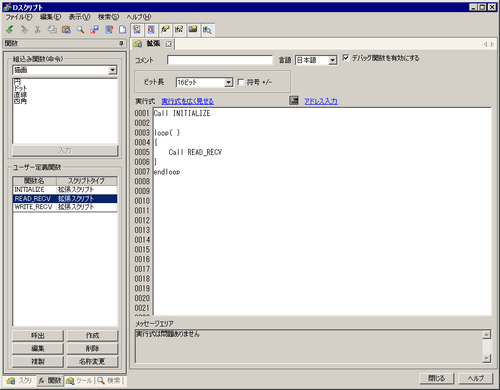Click the pin icon on 関数 panel header

coord(121,43)
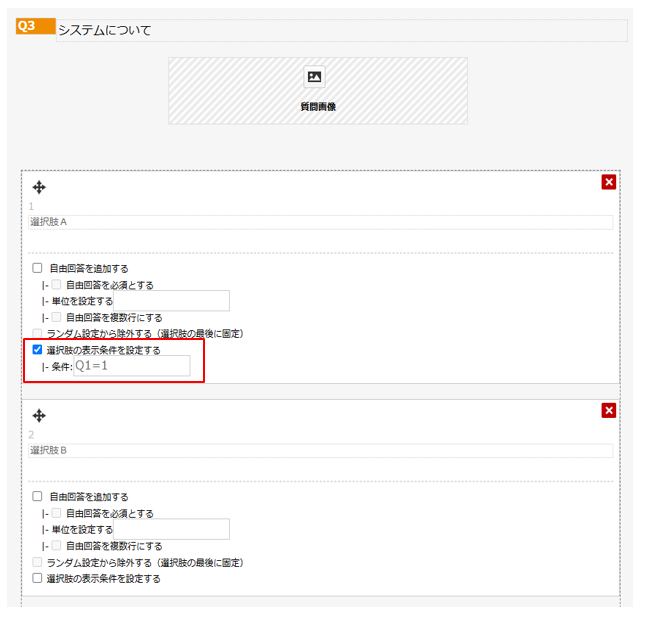Click the Q3 orange question badge
Image resolution: width=645 pixels, height=640 pixels.
point(36,26)
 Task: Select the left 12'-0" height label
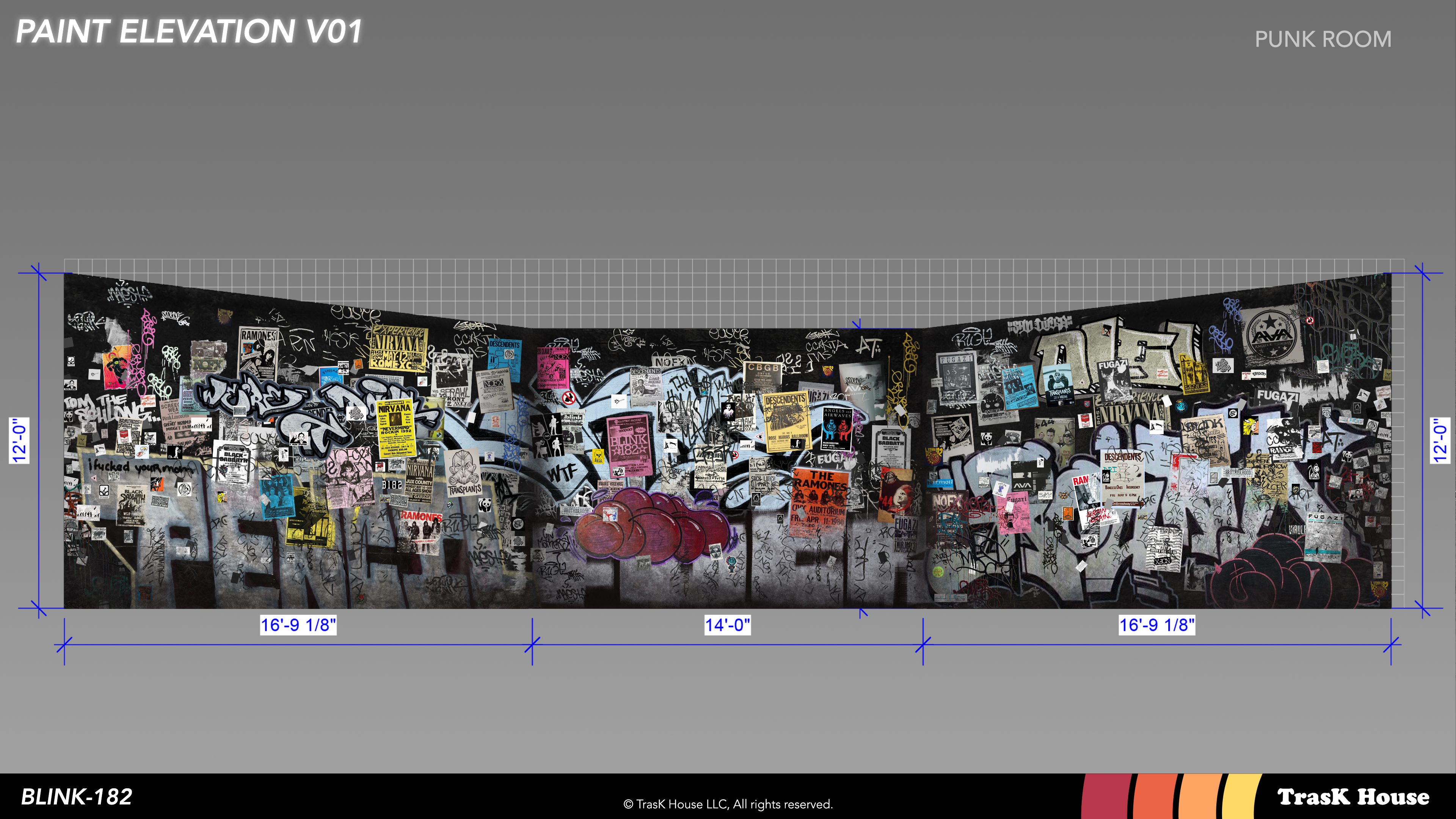[x=19, y=441]
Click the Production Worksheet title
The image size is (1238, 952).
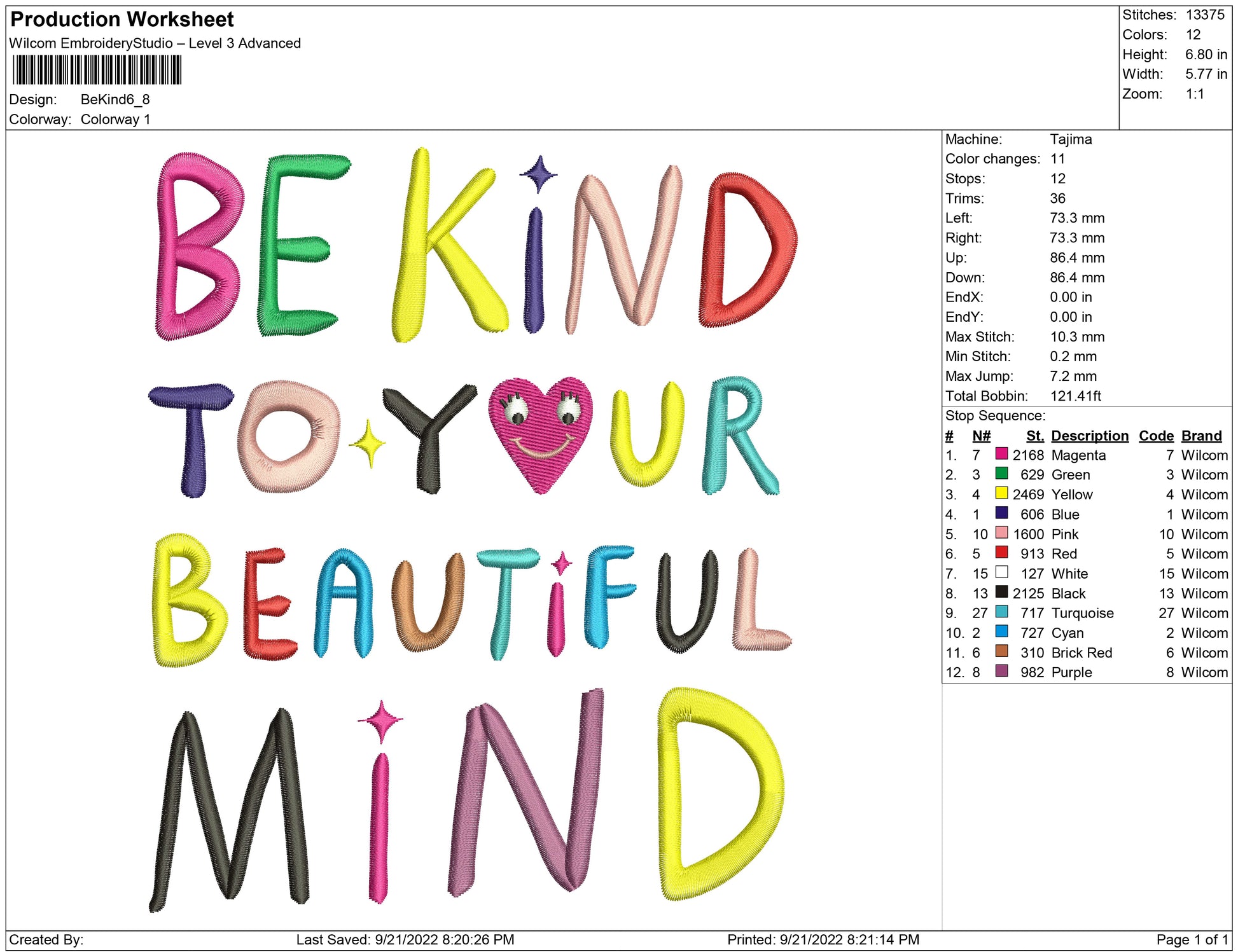coord(122,19)

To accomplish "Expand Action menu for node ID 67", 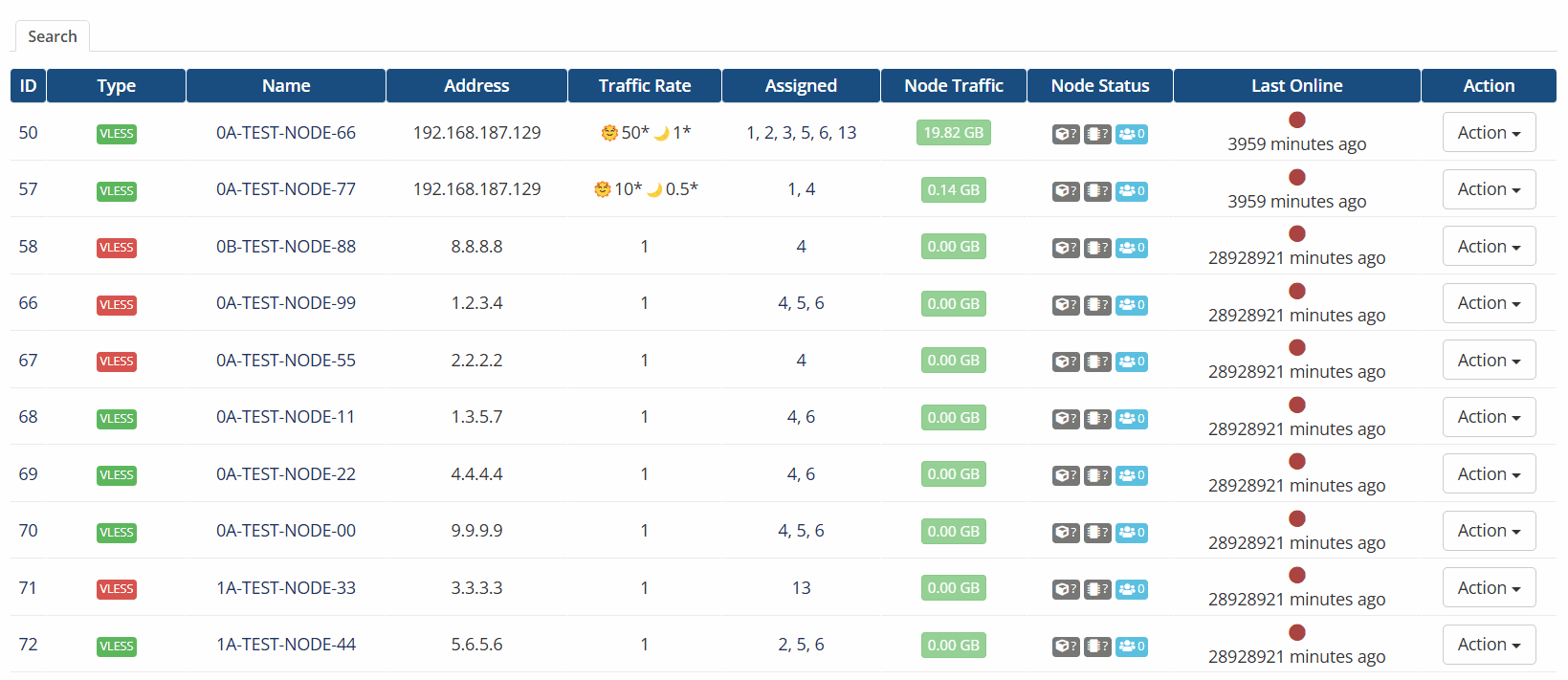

What to do: Reproduce every line of the records above word for word, leaving out the pictures.

Result below:
Click the pin icon on 関数 panel header

coord(121,43)
Click the Q3 orange question badge
Image resolution: width=645 pixels, height=640 pixels.
point(36,26)
 Task: Select the left 12'-0" height label
[x=19, y=441]
Click the Production Worksheet title
The image size is (1238, 952).
coord(122,19)

To accomplish "Expand Action menu for node ID 67", 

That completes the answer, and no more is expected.